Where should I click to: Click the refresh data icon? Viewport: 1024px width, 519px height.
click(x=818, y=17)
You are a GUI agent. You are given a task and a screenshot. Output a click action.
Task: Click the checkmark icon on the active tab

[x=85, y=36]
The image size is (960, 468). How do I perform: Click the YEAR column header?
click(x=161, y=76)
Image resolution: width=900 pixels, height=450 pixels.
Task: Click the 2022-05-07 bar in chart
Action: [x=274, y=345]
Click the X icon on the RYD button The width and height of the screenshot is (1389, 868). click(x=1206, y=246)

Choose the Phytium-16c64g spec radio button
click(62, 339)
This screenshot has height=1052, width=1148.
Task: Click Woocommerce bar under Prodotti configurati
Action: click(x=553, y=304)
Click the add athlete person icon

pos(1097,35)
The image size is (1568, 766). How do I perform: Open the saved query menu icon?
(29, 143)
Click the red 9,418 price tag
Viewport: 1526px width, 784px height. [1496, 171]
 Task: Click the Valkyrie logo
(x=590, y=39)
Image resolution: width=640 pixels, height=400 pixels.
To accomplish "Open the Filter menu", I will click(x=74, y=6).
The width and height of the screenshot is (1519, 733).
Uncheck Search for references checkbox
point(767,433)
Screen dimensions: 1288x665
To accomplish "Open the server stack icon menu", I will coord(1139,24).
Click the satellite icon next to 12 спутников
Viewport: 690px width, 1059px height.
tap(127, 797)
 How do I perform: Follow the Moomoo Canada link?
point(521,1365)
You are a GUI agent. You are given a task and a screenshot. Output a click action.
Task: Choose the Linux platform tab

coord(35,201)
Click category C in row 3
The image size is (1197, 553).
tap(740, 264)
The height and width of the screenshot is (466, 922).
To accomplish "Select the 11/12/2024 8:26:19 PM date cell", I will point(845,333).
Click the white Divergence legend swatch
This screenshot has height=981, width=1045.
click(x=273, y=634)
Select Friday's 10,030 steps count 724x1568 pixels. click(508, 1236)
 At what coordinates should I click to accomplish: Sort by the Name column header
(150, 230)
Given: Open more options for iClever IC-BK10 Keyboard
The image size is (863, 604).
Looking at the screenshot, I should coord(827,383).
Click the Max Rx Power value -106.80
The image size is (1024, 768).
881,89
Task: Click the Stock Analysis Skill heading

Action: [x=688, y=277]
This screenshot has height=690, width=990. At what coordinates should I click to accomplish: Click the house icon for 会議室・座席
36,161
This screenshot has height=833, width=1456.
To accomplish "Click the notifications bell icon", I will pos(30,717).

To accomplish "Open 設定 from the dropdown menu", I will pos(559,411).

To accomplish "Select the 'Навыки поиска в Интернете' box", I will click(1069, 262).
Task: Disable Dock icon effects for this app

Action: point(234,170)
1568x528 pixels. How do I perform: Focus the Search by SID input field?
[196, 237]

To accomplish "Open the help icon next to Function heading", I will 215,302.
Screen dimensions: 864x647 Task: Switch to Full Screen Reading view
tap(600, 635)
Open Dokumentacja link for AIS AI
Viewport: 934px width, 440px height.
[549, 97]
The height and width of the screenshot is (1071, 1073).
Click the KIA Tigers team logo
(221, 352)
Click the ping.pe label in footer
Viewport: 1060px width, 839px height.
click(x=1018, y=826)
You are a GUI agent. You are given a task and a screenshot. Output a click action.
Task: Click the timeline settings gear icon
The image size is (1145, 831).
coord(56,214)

**What is needed**
Repeat the line containing "1568x528 pixels. How" and all subsequent lines through the final line of the data, exactly and with no others.

**Answer box**
1568x528 pixels. How do I perform: Focus the Search by SID input field?
[196, 237]

To accomplish "Open the help icon next to Function heading", I will 215,302.
Screen dimensions: 864x647 Task: Switch to Full Screen Reading view
tap(600, 635)
Open Dokumentacja link for AIS AI
Viewport: 934px width, 440px height.
[549, 97]
The height and width of the screenshot is (1071, 1073).
Click the KIA Tigers team logo
(221, 352)
Click the ping.pe label in footer
Viewport: 1060px width, 839px height.
click(x=1018, y=826)
You are a GUI agent. You are given a task and a screenshot. Output a click action.
Task: Click the timeline settings gear icon
The image size is (1145, 831).
coord(56,214)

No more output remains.